CHAPTER X


BEAUTIFUL SNOW


The girls had heard the boys who attended Salsette Academy mention that martinet, Major Pater. Although his infirmity—or injury—precluded his having anything to do with the drilling of the pupils of the academy, in the schoolroom he was the most stern of all the instructors at Salsette.

"Oh, poor Tommy!" gasped Betty, wringing her hands.

"Served him right," declared Louise. "He should not have played that trick. A lame man, too!"

"Oh, Louise!" exclaimed her sister Bobby, "Tommy didn't know it was an artificial limb he was stumbling over."

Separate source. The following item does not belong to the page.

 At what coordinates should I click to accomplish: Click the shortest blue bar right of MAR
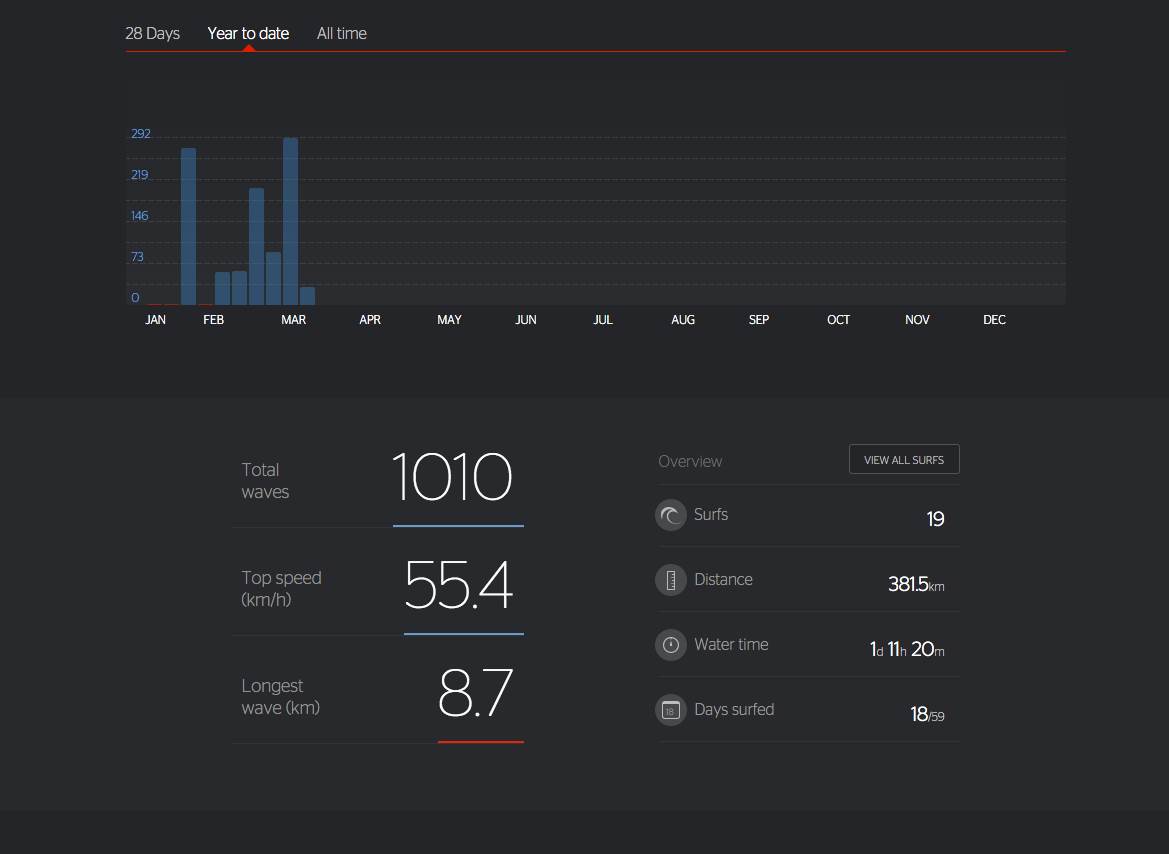308,296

"And I'm sure I didn't know it was his old pegleg I tripped on twice," declared Teddy Tucker in high dudgeon. "What did he want to go to sleep for, spraddled all over the aisle?"

He said this in a very low voice, however; and he kept well behind Bob and the girls. As for Timothy Derby and Libbie Littell they actually never heard a word of all this! They sat side by side in one of the sections and read together Spenser's Faerie Queene—understanding, it must be confessed, but an infinitesimal part of that poem.

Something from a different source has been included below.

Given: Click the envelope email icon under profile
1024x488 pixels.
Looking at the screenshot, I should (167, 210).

The other passengers near Major Pater, without any doubt, were vastly amused by his condition. The melting snow cascaded off his head and shoulders, and not a little of it went down his neck. Such a military looking and grim-faced man, standing so stiff and upright, seemed all the more ridiculous under these conditions.

"H-r-r-rrp!" barked Major Pater, glaring at Tommy Tucker as though his eyes would burn holes right through that boy's jacket.

Tommy sprang to attention. He was in citizen's dress, as was the major; but Tommy was sure the martinet knew him.

"What do you mean, young man, by pouring a bucket of slush over my head and shoulders?" demanded the angry Major.

"Please, sir, if you'll let me wipe it off——"

Tommy had produced his own handkerchief and made a feeble attempt to attack the melting snow on the Major's shoulders.

"H-r-r-rrp!" barked the Major again, and Tommy translated it as meaning "as you were" and came once more to attention in the middle of the aisle.

One could not really help the angry gentleman, if one was kept standing in that ridiculous position. And the passengers near by were more amused than before by the attitude and appearance of the two engaged in the controversy.

"Are you aware of what you have done?" demanded Major Pater, at last. "Humph! Tucker of the Fourth, isn't it?"

"Ye—ye—yes, sir," gasped Tommy. Then: "One of the Tuckers, sir."

"Oh! Ah! Can there be two such awkward Tuckers?" demanded Major Pater. "Humph! Is this your father, Tucker?"

For by this time Uncle Dick saw what was going on and he approached, smiling it must be confessed, but with a towel secured from the men's lavatory.

"I am acting in the capacity of guardian for the present, sir," said Mr. Gordon frankly. "This is a ridiculous thing; but I do not think the boy quite intended all that happened."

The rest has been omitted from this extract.